Back to Ennahda’s show of strength last Saturday, what did Rashed al-Ghannoushi (founder and president) actually? He said many things and held a speech for about half a hour. The most important thing however related to the current crisis in Tunisia is quite interesting to get an insight into the question how Ennahda thinks is best to come to a solution. As has become clear now Ennahda emphasizes the legitimacy of the government.

Rashed al-Ghannoushi threw in a retorical question: “Is Ennahda emphasizing the legitimacy of the government only because it is leading it itself?”. Explaining that if Tunisia wants to be a democracy the elections and results of it should be respected. Furthermore he mentioned explicitly that Ennahda’s red line is the dissolvement of the parliament because he considers it a direct attack on the free and fair elections that have taken place after revolution. An argument for this stance is that the previous elections were actually parliamentarian elections out of which a coalition with a majority in parliament was formed; the current government. Ghannoushi “reached out” to the opposition saying that concerning the current government Ennahda is open to all negotiations, but the post of prime-minister should be kept to Ali Laareydh (Ennahda). Explaining that he would have the same opinion if “it he was not a prime-minister from Ennahda”, because he (the prime-minister) is – in his words – the legitimacy after free and fair elections in which the people have chosen their representatives. Any other position in the government is open to negotiation according to Ghannoushi. The leader of Ennahda seems persistent in his belief that the current crisis “is a victory for democracy”.

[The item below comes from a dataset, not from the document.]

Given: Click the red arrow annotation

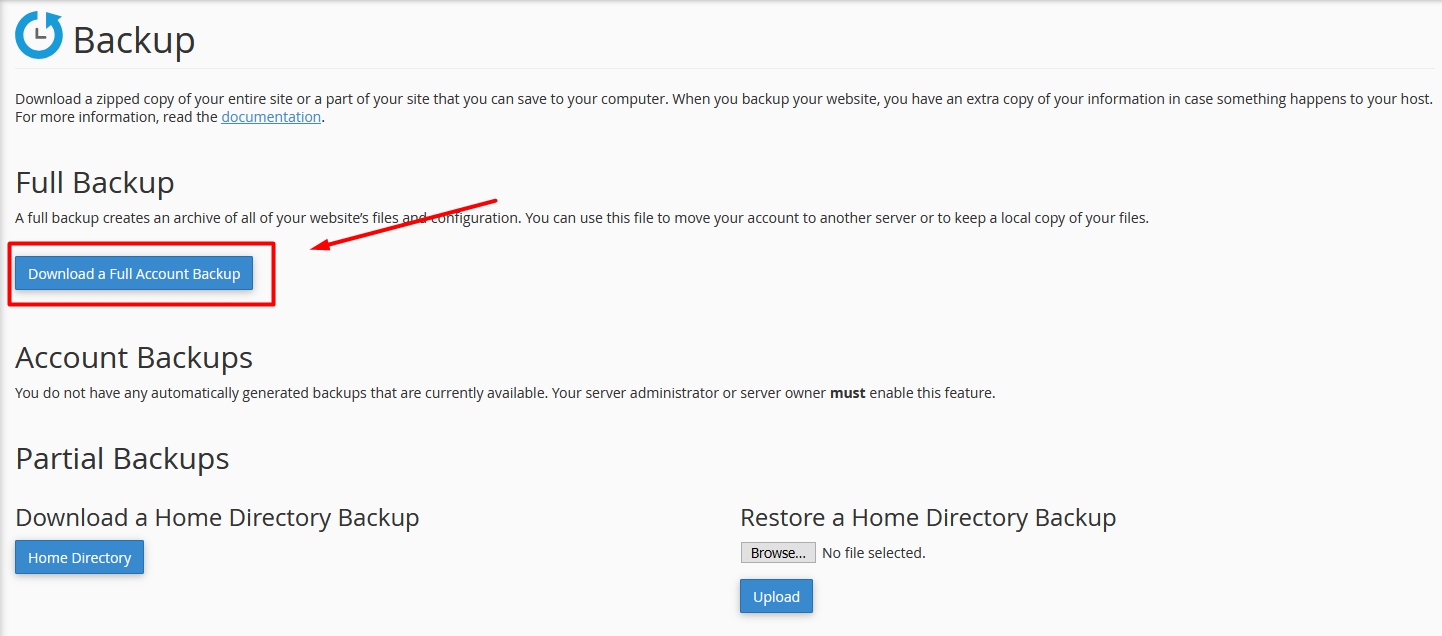Looking at the screenshot, I should coord(405,222).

Summarizing, Ennahda is open for a (rigorous) reshuffle of the current government and willing to give posts away to politicians of opposition parties or independent candidates. As long as the current (Ennahda) prime-minister continues to lead the government, arguing that that is the legitimacy that should be respected to uphold democracy in Tunisia. Whether one wants to call the future (new) government after a major reshuffle a “national salvation government” (as many of the opposition demand) or not could be a difference in semantics. Although a part of the opposition will have a hard time to come to terms with the idea that the Nahdaoui (Ennahda) prime-minister Ali Laareydh will continue to head a future government. Important to mention is that when Chokri Belaid was assassinated last February the same kind of crisis took place. After negotiatons, demonstrations and many demands by the opposition the government chose also for a cabinet reshuffle and offered among others the Republican Party (important opposition party that is in an alliance with Call of Tunisia) some ministry posts. In the end final negotiations failed, the Republican Party never joined the government and instead of that some independent candidates got important positions such as the current Minister of Internal Affairs Lotfi Ben Jeddou.